Where Do the Plates Move?
Ah! Now that is a bit of a mystery. Here is a map showing the general direction of plate movement:
But there have been some adjustments to this model. Geophysicists have discovered that a plate will be dotted or intruded or surrounded by many other smaller plates, which will often be turning in a slightly, or entirely different direction than the primary plate.

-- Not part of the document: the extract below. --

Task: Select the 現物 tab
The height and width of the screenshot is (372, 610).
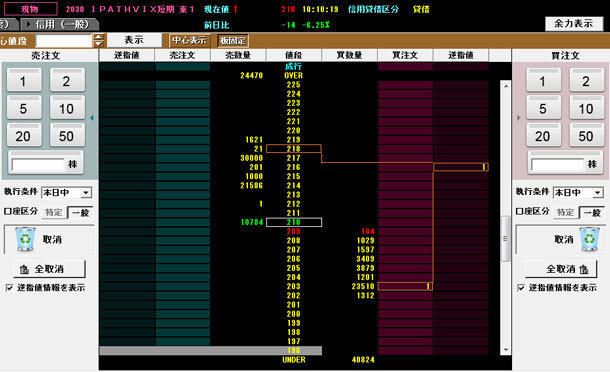Action: point(30,9)

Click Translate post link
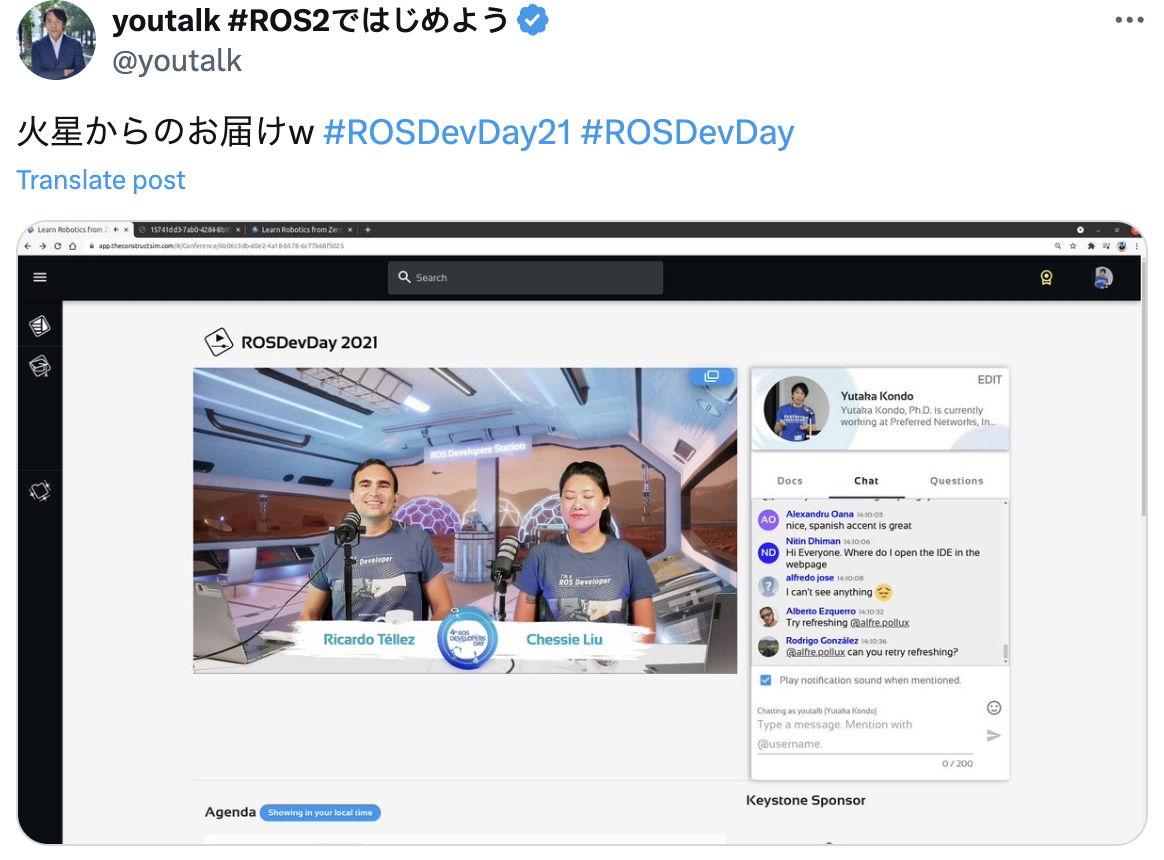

“The Galapagos Microplate is a small tectonic plate off the west coast of South America near the Galapagos Islands. It differs from most other crustal plates in that it is rotating clockwise between three much larger crustal plates around it, the Nazca, Cocos and Pacific Plates. To its north, an even smaller microplate, the Northern Galapagos Microplate is likewise rotating, but counterclockwise. Both microplates “mesh” along the interface between them.” Wikipedia – “Galapagos MicroPlate”
These are interesting exceptions, which demand further study and funding. In fact, one could say that the exceptions are proving the rule – at present there are over a hundred identified “micro-plates.” More funding will certainly be needed to help explain how these dozens and dozens of micro-plates fit into the subduction/convection/ridge-push/ridge-pull/mantle-plume cycle.
But don’t worry about memorizing just yet – this is new territory:
“There may or may not be scientific consensus as to whether a tertiary plate is a separate plate yet, is still a separate plate, or should be considered a separate plate, thus new research could change this list.” – Wikipedia “List of Tectonic Plates”
Yes, one can see the field of research here is fertile, and will indeed require more funding for years to come.
How Did Plate Tectonics Begin?
We know that Earth is the only planet which has moving tectonic plates, because it is the only planet with subduction. But how did subduction begin?
Some researchers think that a major rogue asteroid impact might have ‘ticked off’ the tectonic cycle:
“A meteor or asteroid (one large enough to create a 600 mile-in-diameter crater)…could have happened several times around the world, enough to put the process of plate tectonics into motion.” Sciencebuzz.org
Researchers have already determined that the moon was probably formed when a “Mars-sized” rogue object impacted the Earth, so it’s a strong possibility that this is the case for tectonics, too.
Some may object to this as a deus-ex-machina or “rogue planet” defense, but it is well known that dismissing asteroid impact or near-impact is usually the mark of pseudoscience.
Now that we have reviewed and understood everything there is to understand about the Earth, I think we can finally form a clear picture of it, according to factual, verified, peer-reviewed science. We’ve gone from soup to nuts, and learned a great deal along the way.
So, what have we learned?
We have learned that subduction is a fact and drives plate tectonics, which occur nowhere but here on Earth.
We have learned the difference between pseudo-scientific theories like “electrified plasma” shaping galaxies, and “rogue planets” acting as comets, versus the true science of the “big bang” and the nebular hypothesis and the moon and plate tectonics commencing when rogue planets impacted the ancient Earth.
And, I hope we have learned that science and learning are fun – especially when you remember that you’re here to learn, and ask appropriate questions of your betters, and not to try to upend their apple carts.
Who knows, someday your career might depend on a pack of lies that someone told YOU. How would you feel if some young upstart came along and demanded real answers? You’d be pissed, is what.
So, in praise of science, let’s go take a walk along the flat, subducting Earth, inject ourselves with untested vaccines that governments want us to take for the pandemics they invent, and remember, always believe what you see on television – and especially PBS science programs. Because they tell the truth, the whole truth, and nothing but the scientific truth.
Based on all we have learned from the official story of plate tectonics, I think we can now ably demonstrate the scientific veracity of the following image:
That’s tax-payer funded science – the truest science that there ever was.